Documented adverse events for each molecule were consistent with the findings of clinical trials in terms of type of adverse events. Nevertheless, incidence rates were lower than those reported from clinical trials and expanded access studies. For example, diarrhoea was reported in 23% of patients receiving sunitinib and 14% of those treated with sorafenib which is lower than rates observed in clinical trials and expanded access studies [17,18,19]. Similarly, fatigue has commonly been reported in clinical trials and other real world studies of targeted therapies, but was not reported in this study [18,19,20]. These differences may result from how adverse events were documented in different types of studies. In addition, since adverse events were not collected for 46% of patients rates of adverse events reported in our study might be underestimated.

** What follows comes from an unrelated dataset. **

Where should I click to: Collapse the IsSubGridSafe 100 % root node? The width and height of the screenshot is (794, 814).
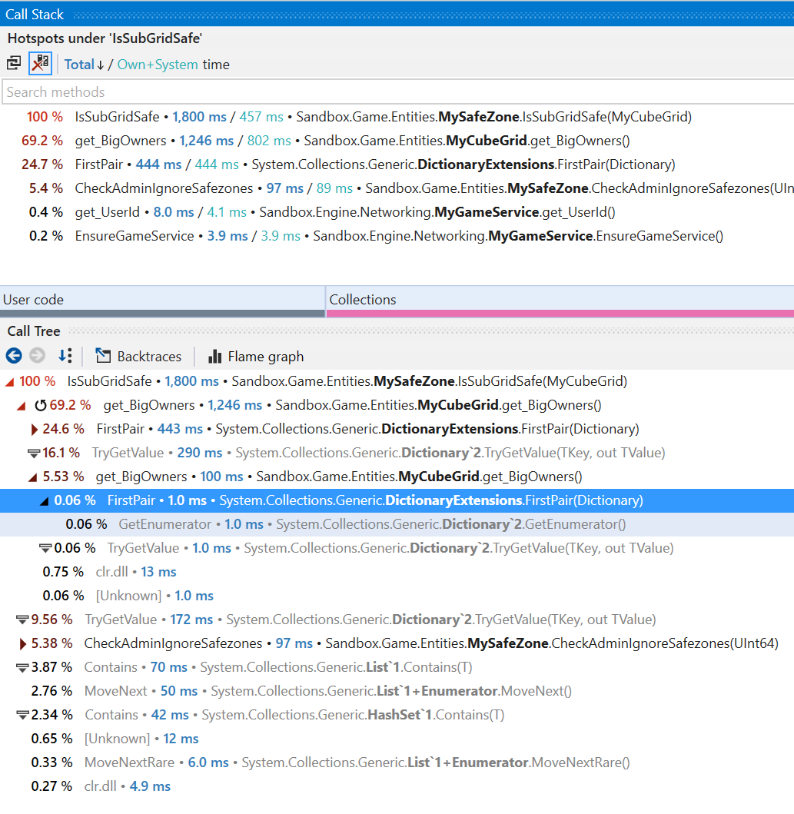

Unadjusted PFS in naïve patients receiving a first-line targeted therapy was 13 months [95% CI: 11.5–16.0]. This PFS corresponds to patients treated with any first-line targeted therapy whereas most published results from clinical trials deal with PFS for a single agent. In the case of sunitinib, the observed PFS is slightly higher than PFS published from clinical trials and other real world studies [3, 21, 22]. The first-line PFS of sunitinib in our study is slightly higher than that observed in a joint community-academic retrospective mRCC registry analysis (8.9 months [95% CI: 7.5–10.5]) and lower than that observed in a retrospective analysis of medical records in the United States (15.3 months [95% CI: 5.3–19.5]) [4, 5]. In our study, PFS was not adjusted for the baseline characteristics of the patient and the definition of progression was at the discretion of the physician and may thus have differed between physicians; in contrast, PFS estimates in clinical trials use a standard definition and cases undergo central review. Since in real world practice, clinical assessments to determine progression are not as frequent as in clinical trials, the PFS in our study might be overestimated as compared to PFS determined in clinical trials. Furthermore, there is no longitudinal follow-up for patients in the database; therefore, the database does not adequately convey the subsequent progress of the disease. This might lead to an overestimation of the PFS. It would have been interesting to compare PFS and safety between treatment groups, but such comparisons were not performed due to small sample sizes and the uncontrolled nature of the study.

Our results paint a broad picture of the management of mRCC but there are challenges related to the use of RWD. Although our results are consistent with published studies, they should be interpreted with caution. Since we used a cross-sectional database, the follow-up duration between patients was variable and the sample size for some agents limited. In addition, sequences of targeted therapies should be interpreted in light of the date of marketing authorization for each molecule compared to the date of the study.

Although a certain number of studies aimed at describing real life patterns and outcomes in mRCC patients treated by targeted therapies, none of those studies reflects the French clinical practice and most of these studies focused on a single agent. Hence, information regarding practice patterns and real life outcomes for patients with metastatic renal cell carcinoma treated by targeted therapies is scare in France. This retrospective review of a sizable cohort of mRCC patients treated in real-life practice in France, represents the management of mRCC and real life outcomes of targeted therapies in French settings.

Conclusion

We described real world PFS, adverse events and treatment patterns in patients with mRCC receiving first-line targeted therapies in France. We noted that real world outcomes and treatment patterns seem to be consistent with data from clinical trials and with practice guidelines. Nevertheless, variability between study results exists, which can be explained in part by differences in modalities of data collection.